In a move making mountaineering safer, the Government of Nepal has announced ban on solo climbers summiting any of the country’s mountain peaks for trekking.
This rule applies even to the world-famous Mount Everest, the ambitious trekking journey for any mountaineer across the world.
The ban also covers strict measures to the double amputees and blind climbers planning their trip to Mount Everest.
The new rule demands a written doctor certificate from the trekkers with disabilities to trek the world’s highest Everest peak.
Besides safety, the new rule is also expected to create employment opportunities to the Nepali communities like Sherpas as travel guides, among others.
Sar far, more than 200 mountaineers have died on Everest in the past century.
In another announcement, the Government of Nepal said the mountaineering expedition teams will have to pay more amount as life insurance coverage of its liaison officers to attempt to climb Nepal’s mountains including Mt Everest, starting this year.

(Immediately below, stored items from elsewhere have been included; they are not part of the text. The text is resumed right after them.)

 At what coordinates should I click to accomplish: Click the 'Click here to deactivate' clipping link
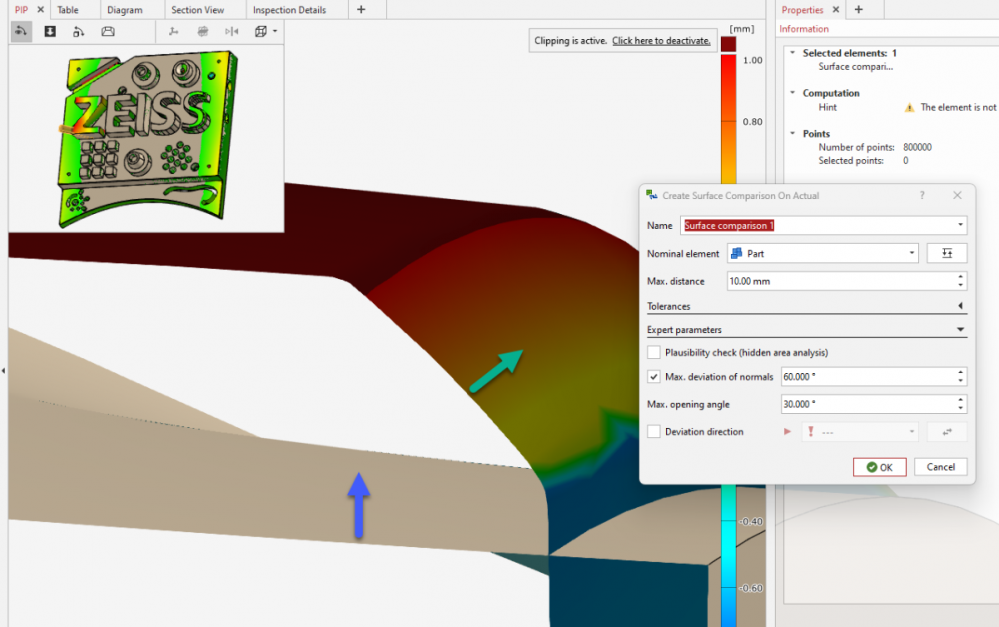point(661,41)
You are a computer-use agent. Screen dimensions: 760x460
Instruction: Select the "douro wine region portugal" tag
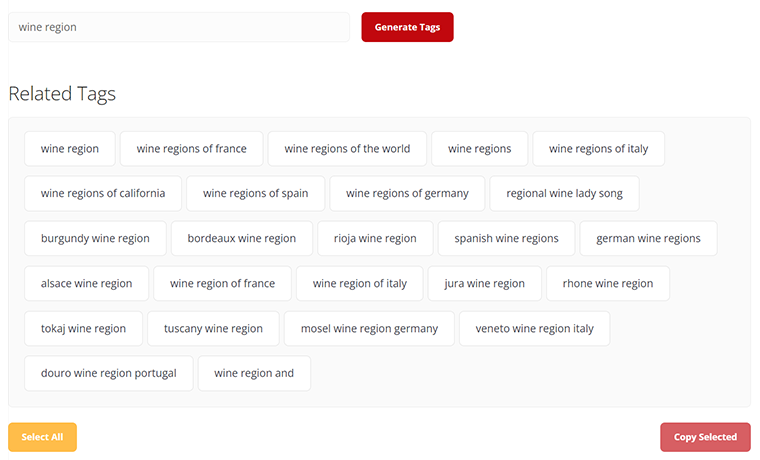[x=109, y=373]
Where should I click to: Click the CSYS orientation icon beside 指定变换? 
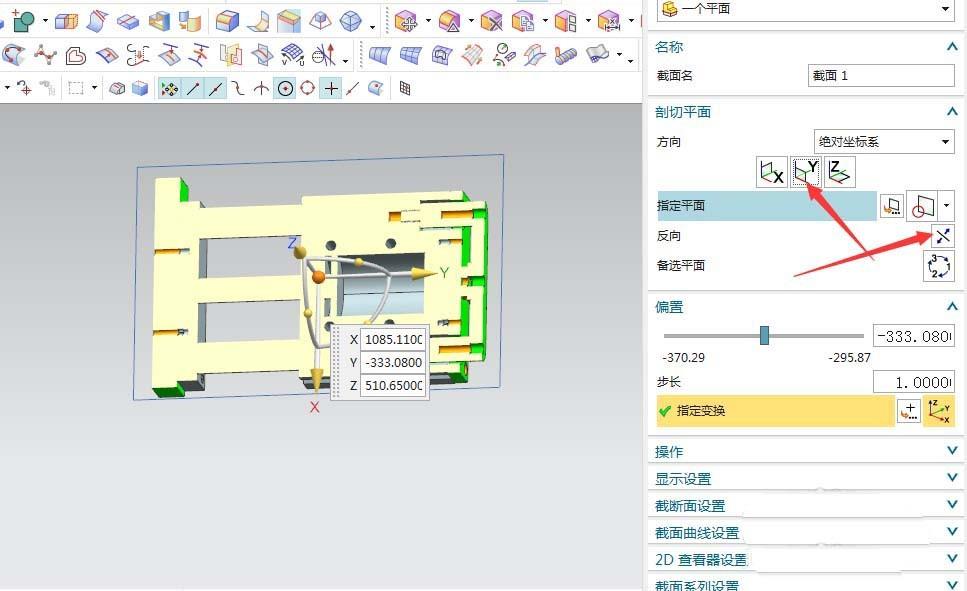tap(940, 410)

The newly-revised regulation mandates rise in insurance cover for the liaison officers from Rs 600,000 (USD 6,000) to Rs 1.5 million (USD 15,000).
“The mountaineering expedition team shall make medical insurance, in amount of not less than Rs 400,000 (USD 4,000) for the peaks above 6,500 m and Rs 300,000 (USD 3,000) for other peaks below 6,500 m, of the liaison officer, headman, mountain guide, high altitude worker, base camp worker and local worker for their minor injuries in an accident,” read an official release.
The new provision also says ‘no’ to use of helicopter, aircraft and balloon for summitting a peak. This move is coming after a move by a Chinese climber Wang Jing who used helicopter to bypass the Khumbu Icefall to reach Camp II of Mount Everest in 2014.